— Теперь можно сказать, теперь все равно, теперь я разошлась с ним. Графф он.
— Какой граф? — недоверчиво спросил Мостовой.
— Графф, у тебя в бригаде работает.
— Тэк, тэк, тэк, — затэкал Мостовой. — Вот кто! Что ж за тайну вы устроили с господином Граффом? Есть у тебя отец, человек не совсем малоизвестный, как-никак бригадир... Зачем же от него скрываться? Боялись, что не позволил бы? А что ж, может быть, и не позволил бы. Отца не плохо послушать.

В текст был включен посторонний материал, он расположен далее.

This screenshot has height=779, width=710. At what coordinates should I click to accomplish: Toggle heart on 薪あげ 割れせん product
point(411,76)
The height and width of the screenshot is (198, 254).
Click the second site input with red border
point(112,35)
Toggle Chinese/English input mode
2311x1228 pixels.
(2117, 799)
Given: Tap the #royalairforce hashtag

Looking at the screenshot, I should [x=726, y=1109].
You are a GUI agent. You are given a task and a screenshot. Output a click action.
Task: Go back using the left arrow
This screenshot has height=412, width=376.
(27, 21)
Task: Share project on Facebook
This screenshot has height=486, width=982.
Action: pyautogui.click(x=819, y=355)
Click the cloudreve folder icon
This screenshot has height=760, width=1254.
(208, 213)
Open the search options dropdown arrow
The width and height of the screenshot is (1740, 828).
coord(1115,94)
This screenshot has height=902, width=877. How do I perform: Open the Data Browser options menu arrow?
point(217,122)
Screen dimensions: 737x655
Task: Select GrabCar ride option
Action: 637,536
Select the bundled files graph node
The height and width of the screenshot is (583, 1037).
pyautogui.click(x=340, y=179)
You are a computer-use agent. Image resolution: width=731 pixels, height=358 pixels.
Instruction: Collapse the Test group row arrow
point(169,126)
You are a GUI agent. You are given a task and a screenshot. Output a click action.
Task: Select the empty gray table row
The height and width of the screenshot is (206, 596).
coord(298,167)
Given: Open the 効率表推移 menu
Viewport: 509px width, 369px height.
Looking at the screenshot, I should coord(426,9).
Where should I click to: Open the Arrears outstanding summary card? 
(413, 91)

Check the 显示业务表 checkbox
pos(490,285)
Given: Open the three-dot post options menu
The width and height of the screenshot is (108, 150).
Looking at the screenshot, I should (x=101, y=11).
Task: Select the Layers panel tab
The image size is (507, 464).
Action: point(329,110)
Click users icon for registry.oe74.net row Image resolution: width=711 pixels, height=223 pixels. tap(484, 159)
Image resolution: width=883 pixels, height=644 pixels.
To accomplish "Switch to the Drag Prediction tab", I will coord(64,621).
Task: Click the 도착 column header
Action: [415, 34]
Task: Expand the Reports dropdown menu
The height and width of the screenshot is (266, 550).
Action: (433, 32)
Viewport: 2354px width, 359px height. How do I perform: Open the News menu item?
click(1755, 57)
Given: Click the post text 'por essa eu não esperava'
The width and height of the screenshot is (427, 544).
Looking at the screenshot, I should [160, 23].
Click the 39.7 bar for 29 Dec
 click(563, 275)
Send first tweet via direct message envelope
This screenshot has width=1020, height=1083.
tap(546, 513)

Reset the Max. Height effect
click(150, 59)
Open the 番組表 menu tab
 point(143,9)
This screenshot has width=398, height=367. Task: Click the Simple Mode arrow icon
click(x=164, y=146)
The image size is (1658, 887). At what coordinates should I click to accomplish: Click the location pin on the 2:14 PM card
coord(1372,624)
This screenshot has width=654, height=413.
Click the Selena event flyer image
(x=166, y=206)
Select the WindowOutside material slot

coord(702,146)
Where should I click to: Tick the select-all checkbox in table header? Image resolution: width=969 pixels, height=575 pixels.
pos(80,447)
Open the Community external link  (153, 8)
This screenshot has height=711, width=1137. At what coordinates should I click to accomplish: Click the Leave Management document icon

— Я о тайне не заботилась, он хотел. Говорил, что в этом есть красота, тут третьего не нужно, это, мол, наше личное дело.
— Личное-то личное, — усмехнулся Мостовой, — да когда появляется на свет новый человек, это уже не личное дело. Боюсь, что тут дело не в красоте. Будь в красоте — ты не разошлась бы с ним... Видать по твоему лицу, что я прав. Ну, что ж, дело, насколько можно, поправим. Ребенок будет при тебе и при нас. Деньги есть, квартира есть, труд к своему ребенку полезно приложить даже и молодой девке. Ну, в кино не сходишь, не велика важность. Зато человека вырастишь. А с Граффом я поговорю, да мы вдвоем с товарищем поэтом поговорим.
Троян вспомнил разговоры Граффа во время ремонта командирского особняка.
«Старье, — подумал он, — молод, а весь в старье. Такие люди опасны».
Наконец, наступил знаменательный для Гущина момент: в двенадцать часов дня открылась столовая.
В кухне блестели медью и сталью гигантские паровые чаны. Повара в белых фартуках сновали, как лаборанты, занятые чрезвычайными открытиями. Над входом в столовую реяли флаги и висел плакат: «Без общественного питания нет нового быта!»
Первой Гущин хотел накормить головную бригаду Суна, но тот отказался наотрез:
— Так рано не привыкли кушать. Корми сначала Мостового. Завтра он уже перегонит меня. Кончим работу, пообедаем.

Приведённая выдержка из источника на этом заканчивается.